(Entries on where items appear)

======

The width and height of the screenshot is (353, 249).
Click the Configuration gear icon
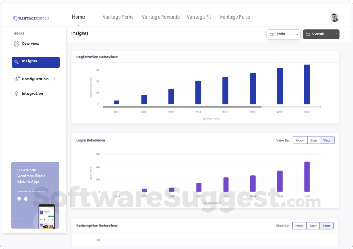[17, 79]
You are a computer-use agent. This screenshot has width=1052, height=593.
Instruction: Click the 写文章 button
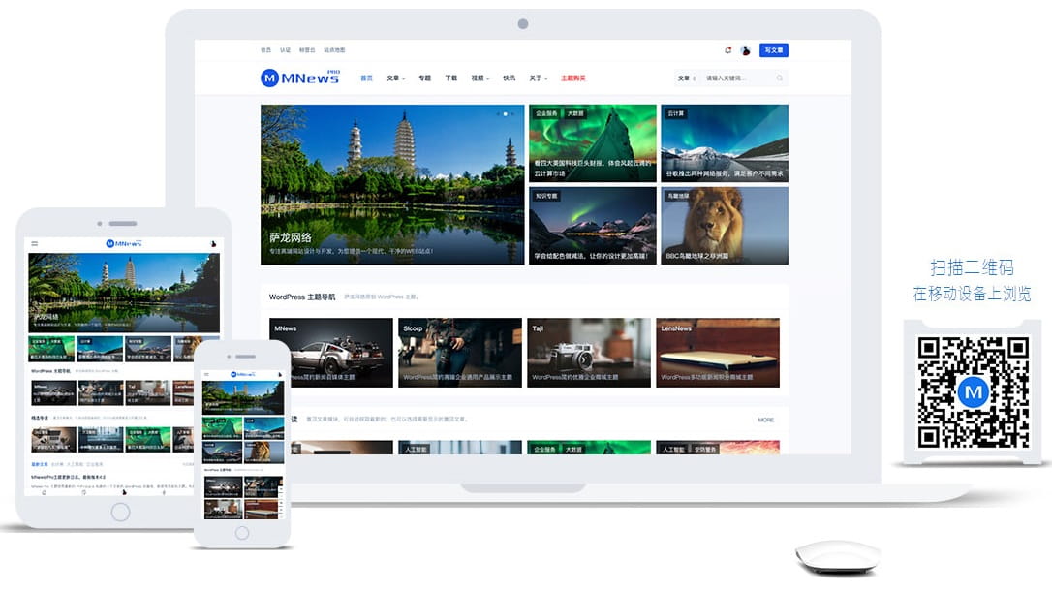(772, 49)
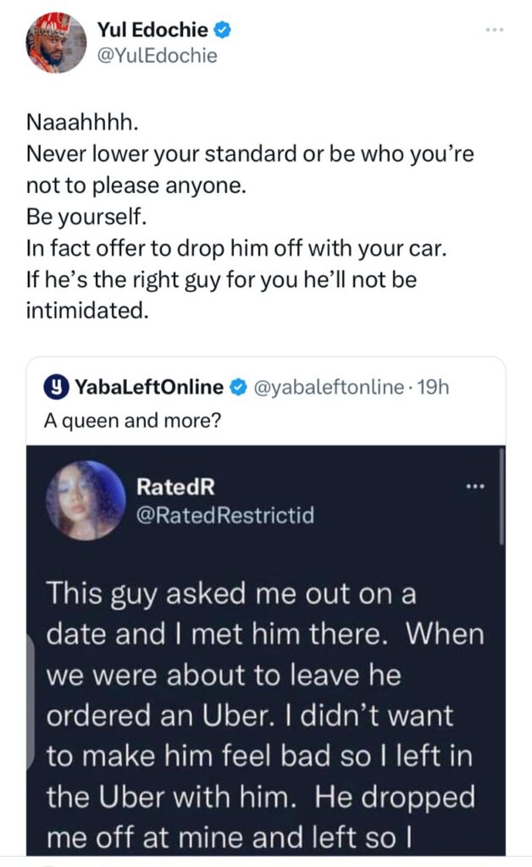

======

▸ TASK GOAL:
Copy every line of the items above, requests included, but multiply each coordinate in the answers by 2 and round to whole numbers, with halves rounded up. Leave the numbers in the requests unchanged, and leave the pictures out.

▸ FINISHED EXERCISE:
The width and height of the screenshot is (353, 249).
Click the Configuration gear icon
[34, 158]
You are a computer-use agent. This screenshot has width=1052, height=593.
Instruction: Click the 写文章 button
(1544, 98)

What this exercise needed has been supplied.